L’euro numérique, une CBDC européenne aux effets disruptifs
L’euro numérique, la monnaie numérique de banque centrale (CBDC) portée par la Banque centrale européenne (BCE), pourrait profondément modifier l’usage de la monnaie dans la zone euro. Bien que son lancement officiel ne soit que dans environ 6 mois, la BCE anticipe déjà ses effets sur les billets de banque et les dépôts bancaires.
Dans son dernier rapport, l’institution estime que 5 euros sur 10 en billets physiques pourraient être remplacés par des euros numériques. Par ailleurs, 3 euros sur 10 de ces nouveaux « digital euro » proviendraient directement des dépôts bancaires des citoyens.
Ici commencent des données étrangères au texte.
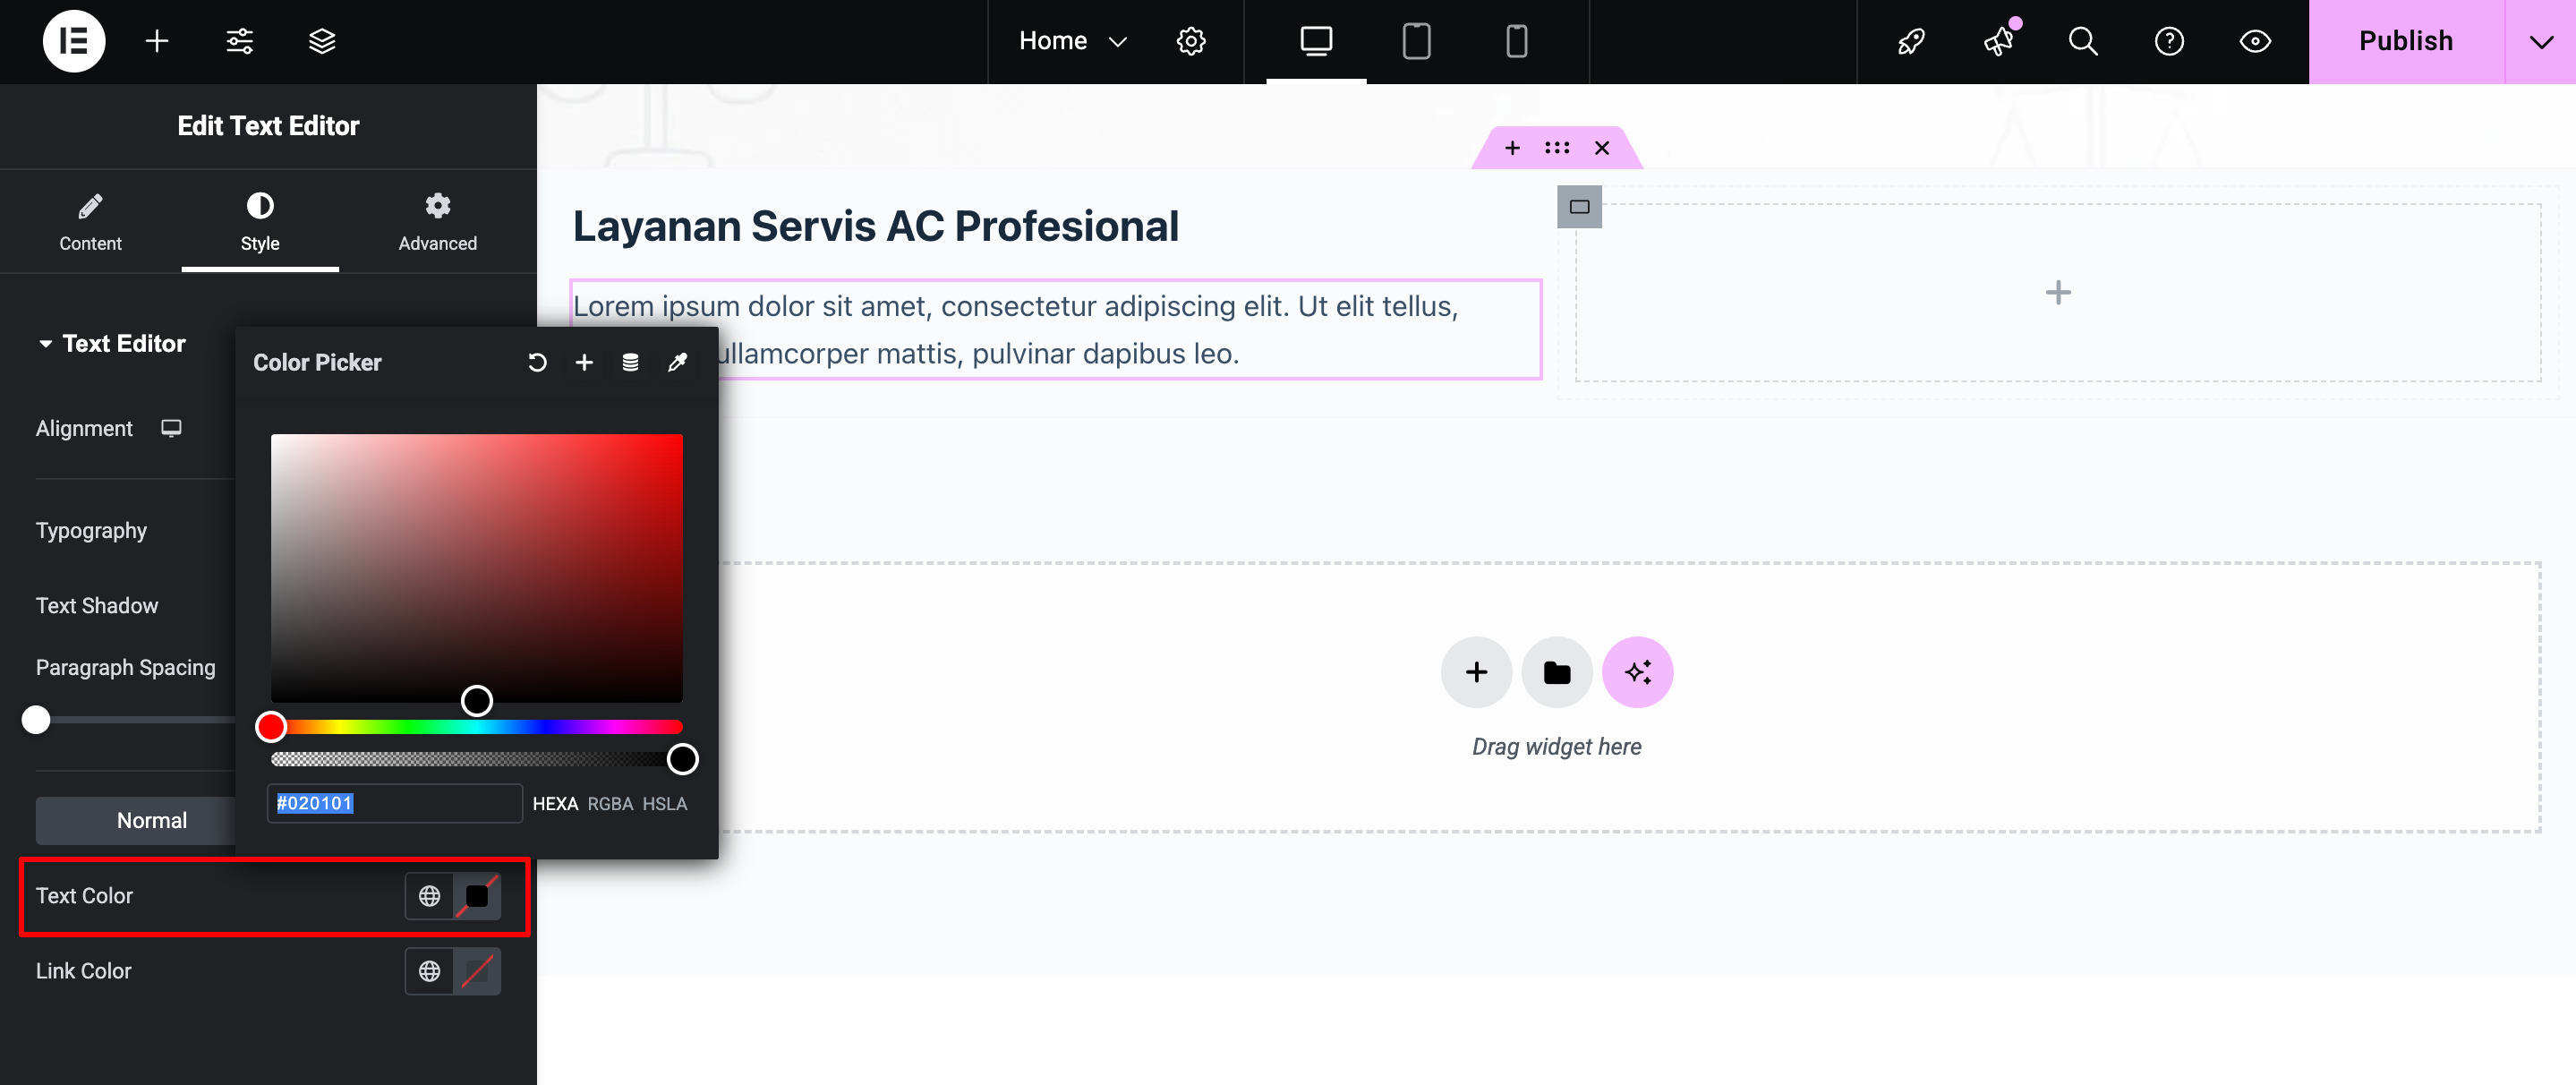Reset color using the undo arrow
Image resolution: width=2576 pixels, height=1085 pixels.
pyautogui.click(x=537, y=362)
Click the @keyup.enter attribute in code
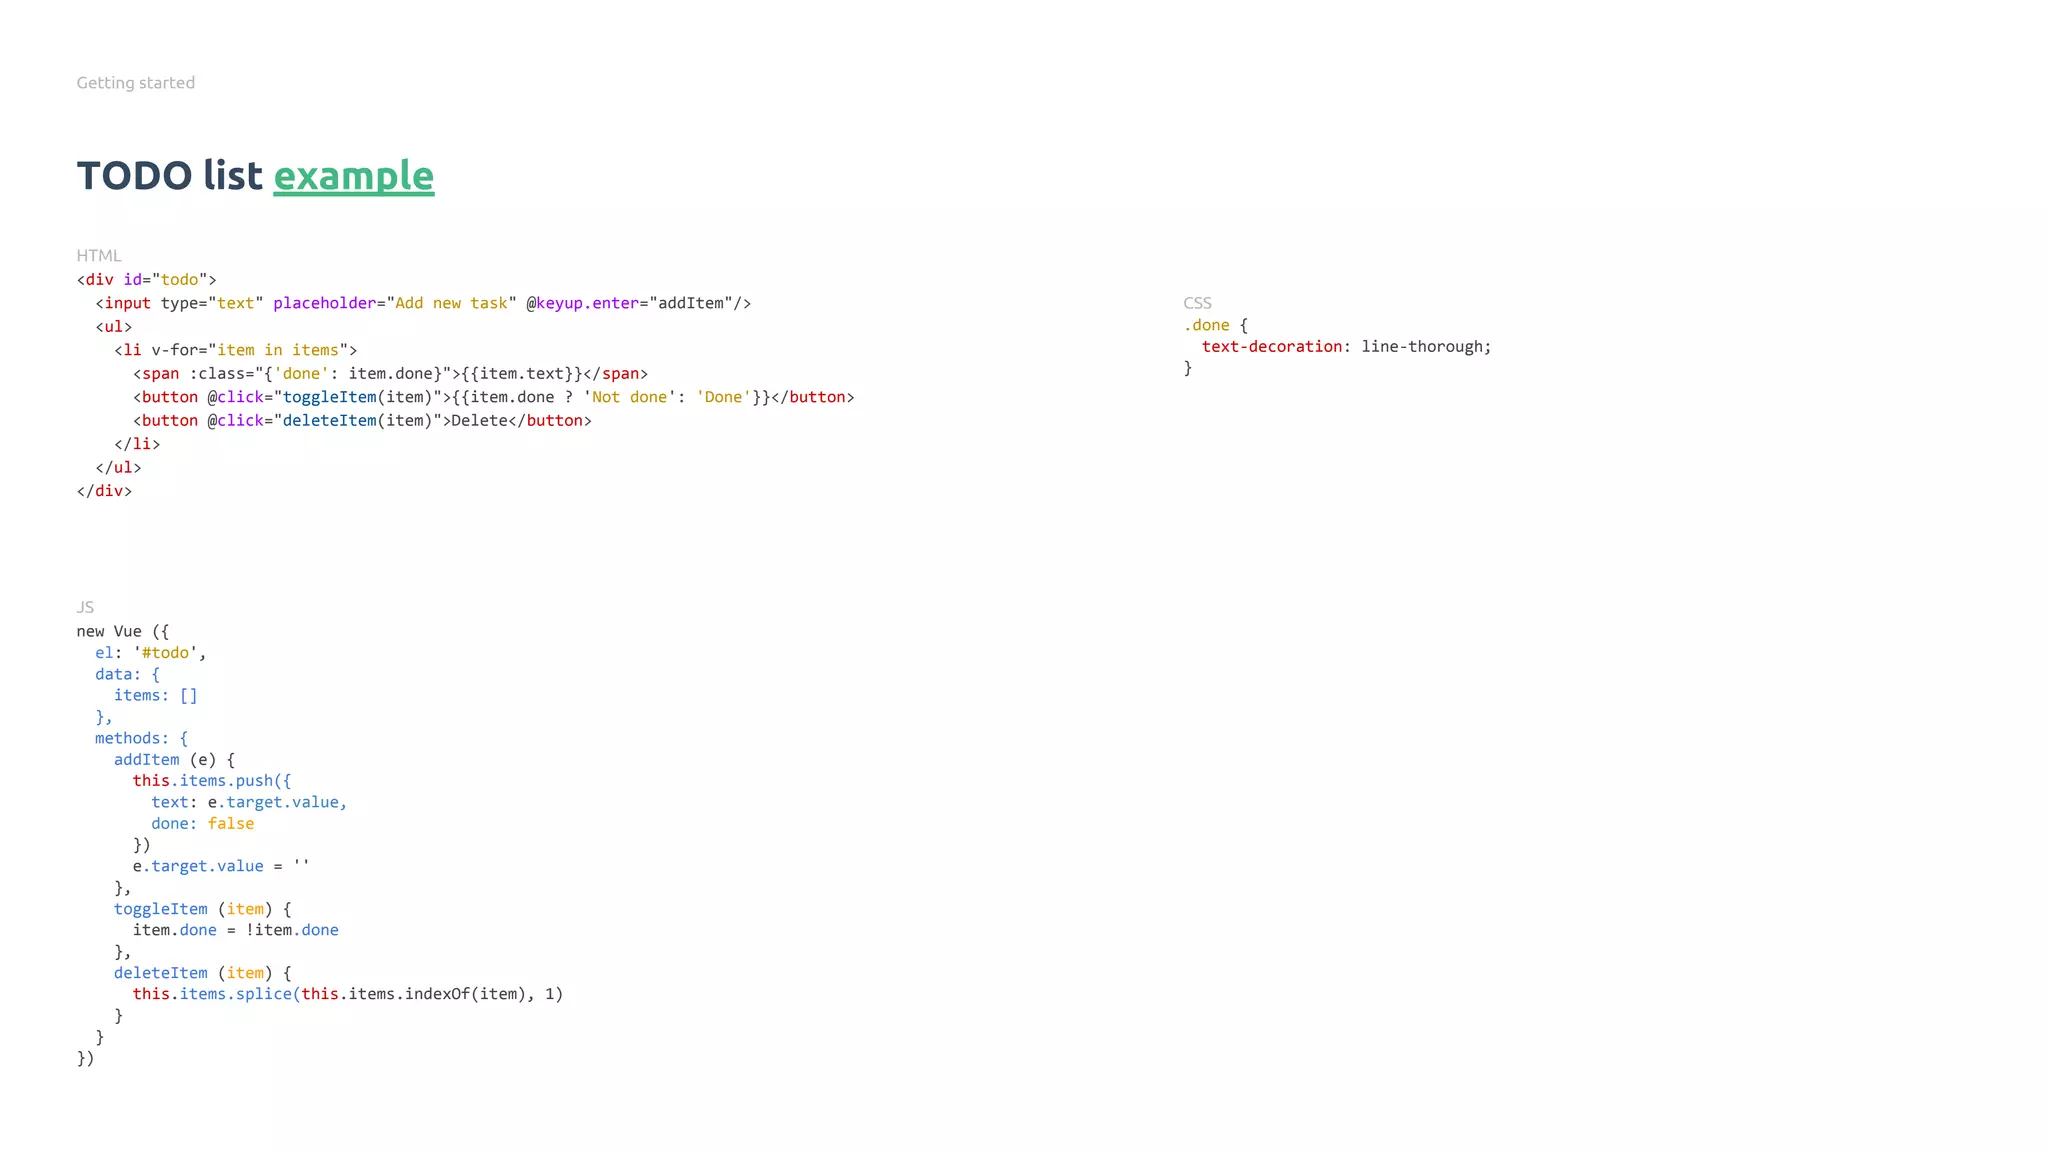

Trois scénarios d’adoption envisagés
La BCE a envisagé trois niveaux d’adoption : faible, moyenne et élevée. Dans le scénario le plus limité, 15 milliards d’euros de billets seraient remplacés. En cas d’adoption massive, ce chiffre grimperait à 256 milliards d’euros. Toutefois, même dans cette hypothèse, la circulation de l’euro numérique resterait marginale par rapport aux 1 567 milliards d’euros en billets actuellement en circulation dans la zone euro.
Euro numérique : une réponse aux défis stratégiques
Contrairement aux États-Unis, où le président Trump a récemment interdit le développement d’un dollar numérique tout en soutenant les cryptomonnaies, l’Europe pousse activement l’euro numérique. Le membre du directoire de la BCE, Piero Cipollone, considère ce projet comme une question de souveraineté stratégique.
La BCE met aussi en garde contre les risques liés à la dépendance technologique de cette nouvelle monnaie. Le Projet Polaris, piloté par la Banque des règlements internationaux, vise à renforcer la résilience des infrastructures CBDC face aux cybermenaces.
Prévu pour octobre 2025, l’euro numérique représente bien plus qu’une simple innovation monétaire : c’est un changement structurel qui pourrait redéfinir la manière dont les Européens utilisent et stockent leur argent. Entre souveraineté numérique, compétition géopolitique et transformation bancaire, l’Europe semble déterminée à avancer sur la voie des CBDC.